Galangal (Alpinia galanga) is a spicy root herb closely resembling ginger. The root is native to the warm, tropical regions of Asia and is used widely in Asian cuisine in both its fresh and dried form. The above-ground galangal plants grow to a mature height of 6 to 7 feet with upright, narrow foliage growing on brown to orange, fleshy stems. The plant blooms with very small, greenish white, red-veined flowers followed by red berries. You can propagate new galangal with soft cuttings taken from the stems, as cited in National Geographic's "Edible."
Prepare a small pot for planting by filling with a cutting starter mix. Pour about an inch of rooting hormone in a plastic cup.
Cut small sections of fleshy stems from galangal using a sharp scissors. Remove any leaves from the lower half of the stem.
Insert a pencil at a depth of about 2 inches to create planting holes for the cuttings. Dip the base of the cuttings into the rooting hormone, and plant immediately in individual planting holes.
Firm the soil around the cuttings and water well. Place the pot in a large, clear plastic bag. Insert a chopstick in the pot to help hold the bag up. Close the top with a rubber band. This will help to create a greenhouse effect.
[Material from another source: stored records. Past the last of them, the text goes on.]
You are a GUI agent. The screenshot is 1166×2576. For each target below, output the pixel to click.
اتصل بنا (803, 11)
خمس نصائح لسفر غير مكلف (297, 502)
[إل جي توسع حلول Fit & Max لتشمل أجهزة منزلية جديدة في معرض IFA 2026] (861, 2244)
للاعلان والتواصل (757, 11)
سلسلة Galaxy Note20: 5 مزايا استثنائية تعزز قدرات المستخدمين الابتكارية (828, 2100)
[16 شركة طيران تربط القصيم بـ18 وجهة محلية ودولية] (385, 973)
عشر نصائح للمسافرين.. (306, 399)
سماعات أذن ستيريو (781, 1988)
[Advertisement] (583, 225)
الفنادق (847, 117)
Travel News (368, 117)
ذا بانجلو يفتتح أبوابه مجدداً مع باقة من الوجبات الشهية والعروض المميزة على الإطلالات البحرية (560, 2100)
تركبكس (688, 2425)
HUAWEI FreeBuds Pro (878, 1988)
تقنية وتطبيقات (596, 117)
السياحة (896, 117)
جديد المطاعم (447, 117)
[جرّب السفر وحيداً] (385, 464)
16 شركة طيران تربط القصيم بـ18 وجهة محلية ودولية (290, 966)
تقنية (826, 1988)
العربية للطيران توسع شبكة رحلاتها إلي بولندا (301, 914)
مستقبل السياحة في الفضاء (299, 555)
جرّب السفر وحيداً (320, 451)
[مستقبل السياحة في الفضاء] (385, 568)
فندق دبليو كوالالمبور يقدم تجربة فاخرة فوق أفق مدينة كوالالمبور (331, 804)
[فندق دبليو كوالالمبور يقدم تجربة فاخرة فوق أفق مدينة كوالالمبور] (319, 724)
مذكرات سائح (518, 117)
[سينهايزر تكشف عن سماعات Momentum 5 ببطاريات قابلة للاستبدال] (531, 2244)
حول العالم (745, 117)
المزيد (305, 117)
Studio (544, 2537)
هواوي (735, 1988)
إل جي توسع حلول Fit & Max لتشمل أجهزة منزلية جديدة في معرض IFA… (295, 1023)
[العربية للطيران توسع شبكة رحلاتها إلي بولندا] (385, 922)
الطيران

Place the pot in a warm, bright area out of direct sunlight. Open the bag every three to four days and water enough to keep soil moist. Cuttings generally root within a few weeks.
Transplant to a shaded spot in the garden with moist, fertile soil. Galangal grows bets in warm, tropical weather. Harvest the root when the leaves yellow and die.
Galangal is widely used as medicinal herb for its antibacterial properties. Galangal roots helps to prevent nausea and is also used as a body deodoriser, according to "Edible."